視力を失い、逆境に立たされたとき再確認した
商人魂、仲間、人脈、そしてベイシックスイズム!

略 歴

このむ 代表 加賀谷武明氏
http://www.konomu.com

1971年群馬県生まれ

高校卒業後「京都銀閣寺 名代おめん」に就職。
京都に3年半、ニューヨーク店に1年半勤務後あらてめて一から料理の基礎を学ぼうと上京し調理師学校に入学。
24歳の時にベイシックス入社

表参道店店長、西麻布店店長を歴任

2001年6月白金に「創作料理 このむ」を開業。
現在、群馬の地粉にこだわった麺料理専門店「白金荘製麺所」と2店舗を運営

職人としての常識やセオリーも吹っ飛ばされるような衝撃

質問:まずはベイシックに入社するまでの経緯を教えて下さい

私は群馬県太田市の出身なんですが、高校の先輩が創業50年になるうどんと和食のお店を京都銀閣でされていて、そちらに高校卒業後入社しました。

私は実家がいわゆる街の食堂を営んでいたので、自然な流れで飲食業に入っていった感じでした。

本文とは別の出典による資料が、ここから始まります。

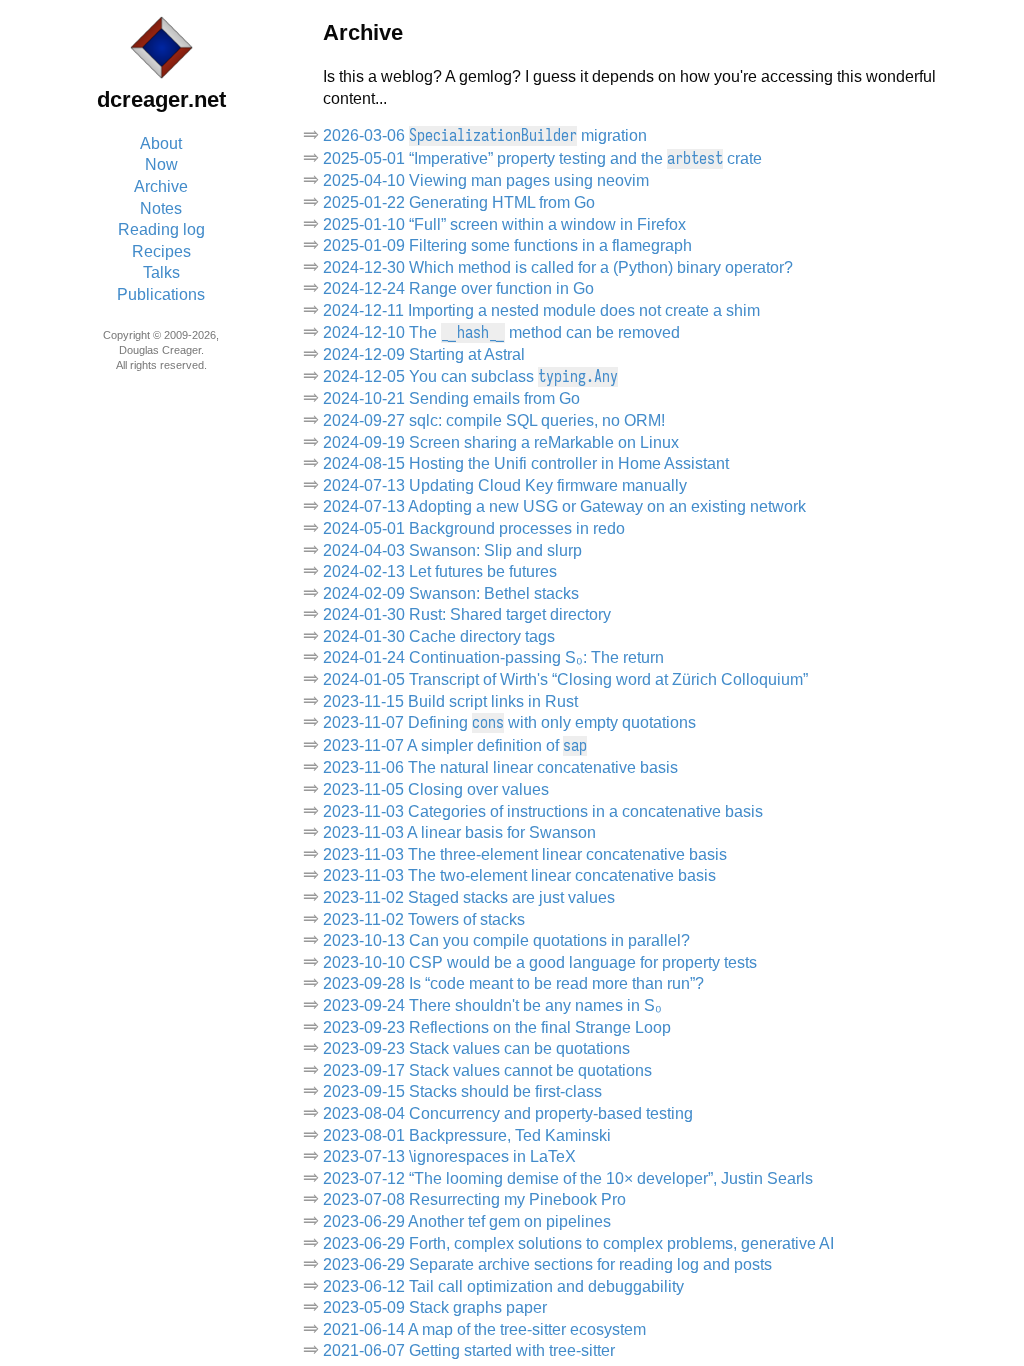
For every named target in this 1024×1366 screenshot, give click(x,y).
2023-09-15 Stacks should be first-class (462, 1091)
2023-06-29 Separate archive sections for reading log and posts (547, 1264)
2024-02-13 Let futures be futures (440, 571)
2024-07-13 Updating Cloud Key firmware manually (505, 485)
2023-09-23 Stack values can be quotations (476, 1048)
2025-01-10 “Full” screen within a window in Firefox (504, 224)
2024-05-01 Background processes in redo (474, 528)
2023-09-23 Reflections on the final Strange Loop (497, 1027)
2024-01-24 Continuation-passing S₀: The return (493, 657)
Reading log (161, 229)
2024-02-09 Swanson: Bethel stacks (451, 593)
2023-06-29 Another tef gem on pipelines (467, 1221)
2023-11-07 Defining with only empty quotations (509, 722)
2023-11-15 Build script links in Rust (450, 701)
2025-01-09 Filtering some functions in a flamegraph (507, 245)
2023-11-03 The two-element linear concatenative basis (519, 875)
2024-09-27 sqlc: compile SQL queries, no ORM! (494, 420)
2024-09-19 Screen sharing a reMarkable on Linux (501, 442)
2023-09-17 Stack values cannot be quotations (487, 1070)
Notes (161, 208)
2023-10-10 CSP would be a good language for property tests (540, 962)
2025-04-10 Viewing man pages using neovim (486, 180)
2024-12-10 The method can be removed (501, 332)
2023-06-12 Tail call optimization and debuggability (503, 1286)
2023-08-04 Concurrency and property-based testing (508, 1113)
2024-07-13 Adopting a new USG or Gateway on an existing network (564, 506)
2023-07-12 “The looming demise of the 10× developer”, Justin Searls (568, 1178)
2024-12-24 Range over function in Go (458, 288)
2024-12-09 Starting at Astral (424, 354)
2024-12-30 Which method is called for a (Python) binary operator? (558, 267)
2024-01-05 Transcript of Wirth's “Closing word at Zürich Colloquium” (565, 679)
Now (161, 164)
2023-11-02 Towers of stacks (424, 919)
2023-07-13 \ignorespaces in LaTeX (449, 1156)
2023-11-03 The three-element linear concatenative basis (525, 854)
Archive (161, 186)
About (161, 143)
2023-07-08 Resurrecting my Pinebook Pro (474, 1199)
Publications (161, 294)
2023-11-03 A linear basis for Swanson (459, 832)
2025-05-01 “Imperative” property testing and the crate (542, 158)
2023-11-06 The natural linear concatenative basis (500, 767)
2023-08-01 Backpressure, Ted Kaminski (467, 1135)
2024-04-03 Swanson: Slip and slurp (452, 550)
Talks (161, 272)
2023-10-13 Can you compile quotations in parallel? (506, 940)
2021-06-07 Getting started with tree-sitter (469, 1350)
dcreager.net (161, 99)
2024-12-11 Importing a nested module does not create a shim (541, 310)
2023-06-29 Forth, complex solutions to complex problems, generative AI (578, 1243)
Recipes (161, 251)
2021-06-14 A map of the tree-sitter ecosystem (484, 1329)
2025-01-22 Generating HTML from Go (459, 202)
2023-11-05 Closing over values (436, 789)
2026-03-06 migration (485, 135)
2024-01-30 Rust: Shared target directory (467, 614)
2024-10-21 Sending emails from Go (451, 398)
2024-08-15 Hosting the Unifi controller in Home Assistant (526, 463)
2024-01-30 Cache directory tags (439, 636)
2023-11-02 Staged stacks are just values (469, 897)
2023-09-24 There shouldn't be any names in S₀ (492, 1005)
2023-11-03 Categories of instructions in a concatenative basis (543, 811)
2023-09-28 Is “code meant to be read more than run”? (513, 983)
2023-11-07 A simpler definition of (455, 745)
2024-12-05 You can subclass (470, 376)
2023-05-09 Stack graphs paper (435, 1307)
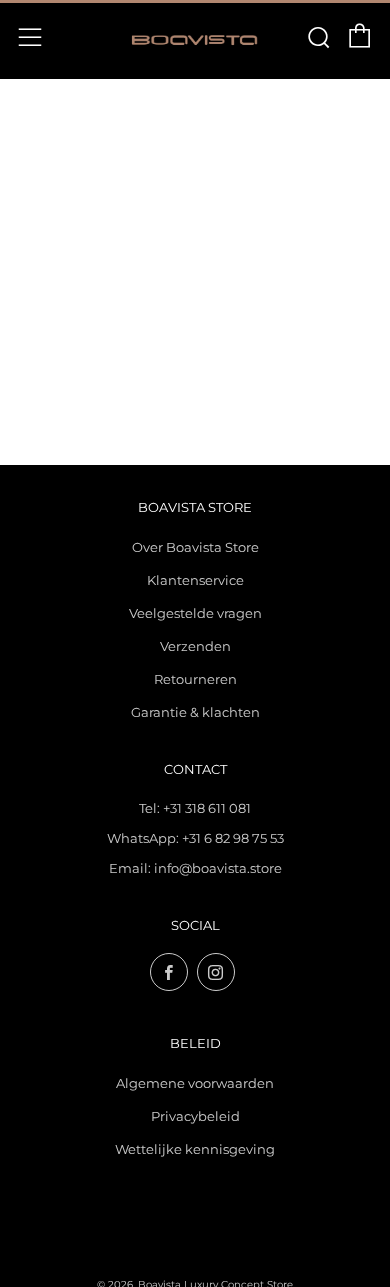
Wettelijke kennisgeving (195, 1149)
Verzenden (195, 646)
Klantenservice (195, 580)
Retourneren (195, 679)
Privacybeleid (195, 1116)
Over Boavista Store (195, 547)
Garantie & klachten (195, 712)
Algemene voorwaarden (195, 1083)
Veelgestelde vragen (195, 613)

そちらで料理の基礎をじっくり学ばせていただき、3年半の京都店の勤務の後、1年半のニューヨーク店での勤務も経験させていただきました。
本当にありがたい経験でした。

その後もっと幅広く料理の知識を付けたい、色々な業態のお店も経験したいという思いから上京し調理師学校に入りました。

その調理師学校時代に西荻窪にアパートを借りてたんです。
そのアパートの近くに料理評論家の山本益博さんや、小林カツ代さんも通っていたというJTスパイスさん(現在は閉店されています)というカレーが有名な多国籍レストランがあって、そのお店の虜になって通い詰めていたんです。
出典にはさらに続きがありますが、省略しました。